Released at the IAFF Dominick F. Barbera EMS Conference in Houston, Texas, in June, the 13-page report – written and prepared by top EMS physicians – outlines the time-critical role fire-based EMS provides, and stresses the need to educate policymakers about the importance of fire-based EMS.
“As the federal, state and local governments consider their strategic plans for an “all hazards” emergency response system, EMS should be included in those considerations and decision makers should recognize that the U.S. fire service is the most ideal prehospital 9-1-1 emergency response agency,” said researchers, who included Franklin D. Pratt, M.D., FACEP, medical director for the Los Angeles County Fire Department; Steven Katz, M.D., FACEP, EMT-P, associate medical director for Palm Beach (Fla.) County Fire Rescue; Paul E. Pope, M.D., MPH, professor of medicine, surgery, public health and chair, emergency medicine, at the University of Texas Southwestern Medical Center and the Parkland Health and Hospital System; and David Persse, M.D., EMT-P, FACEP, physician director, Houston Fire Department Emergency Medical Services.
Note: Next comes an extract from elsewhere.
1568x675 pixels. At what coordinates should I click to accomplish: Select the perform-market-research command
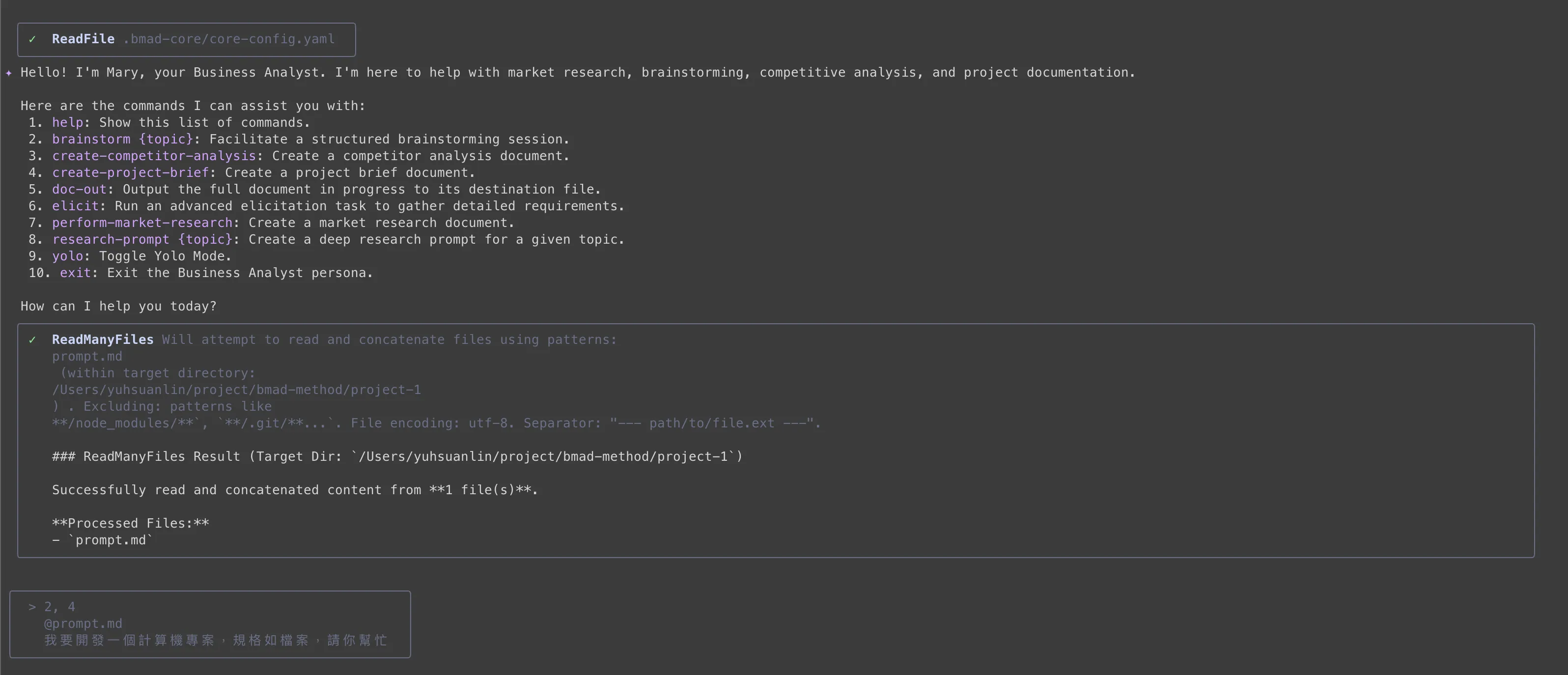point(142,223)
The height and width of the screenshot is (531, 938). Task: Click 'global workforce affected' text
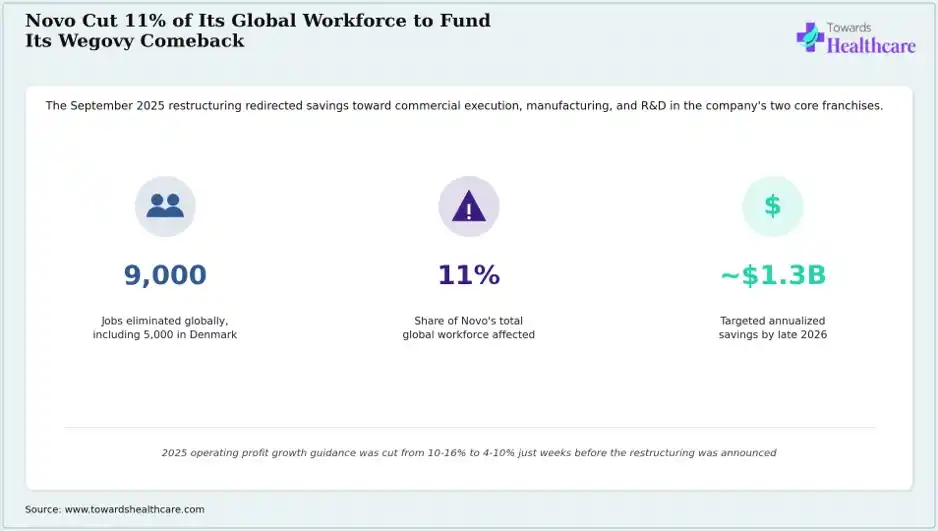468,335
“The men and women of the IAFF are answering the calls for natural and man-made disasters, auto accidents, swift water and high angle rescues and hazardous materials and WMD incidents, but all of those calls combined do not equal the call volume in virtually every jurisdiction for medical emergencies,” said IAFF General President Harold Schaitberger in his keynote to delegates. “EMS is literally 'under fire' in most major cities, and that's what we've worked hard to achieve: a multi-role, all hazards approach to emergency response.”
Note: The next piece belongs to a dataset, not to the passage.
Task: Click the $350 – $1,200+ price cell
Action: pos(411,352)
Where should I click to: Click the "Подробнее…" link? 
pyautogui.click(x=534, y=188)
The whitepaper is intended to help organizations as they continue efforts to educate local, state and federal officials about the role of fire-based EMS.
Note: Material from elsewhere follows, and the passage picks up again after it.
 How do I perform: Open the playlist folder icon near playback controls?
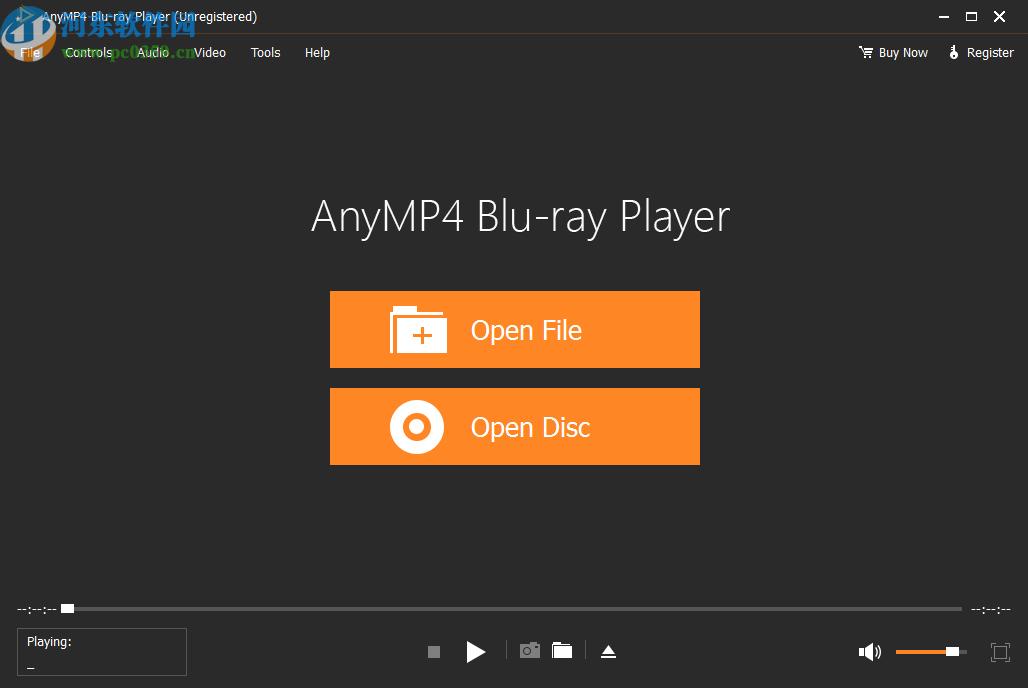click(x=562, y=650)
According to the white paper, the fire service can be configured many was to deliver prehospital 9-1-1 emergency medical care such as the following general configurations:
- Fire service-based system using cross-trained/multi-role firefighters. Firefighters are all-hazards responders, prepared to handle any situation that may arise at a scene including patient care and transport.
- Fire-service based system using employees who are not cross-trained as fire suppression personnel. Single-role EMS-trained responders accompanying firefighter first responders on 9-1-1 emergency medical calls.
- Combined system using the fire department for emergency response and a private and “third-service” (police, fire, EMS) provider for transportation support. Single-role emergency medical technicians and paramedics accompany firefighters first responders to emergency scenes to provide patient transport in a private or third-service ambulance.
“While there are pros and cons to the various system approaches, the emergency medicine EM literature indicates that the most likely time to create error in medical care is when care is transferred from one provider to another in a relatively short encounter time,” said researchers. “Such circumstances require that the fire service regularly exercise the leadership needed to ensure that integration of the parts of the prehospital emergency care system are coordinated well, with maximum benefit to the patient and minimum risk to the community.”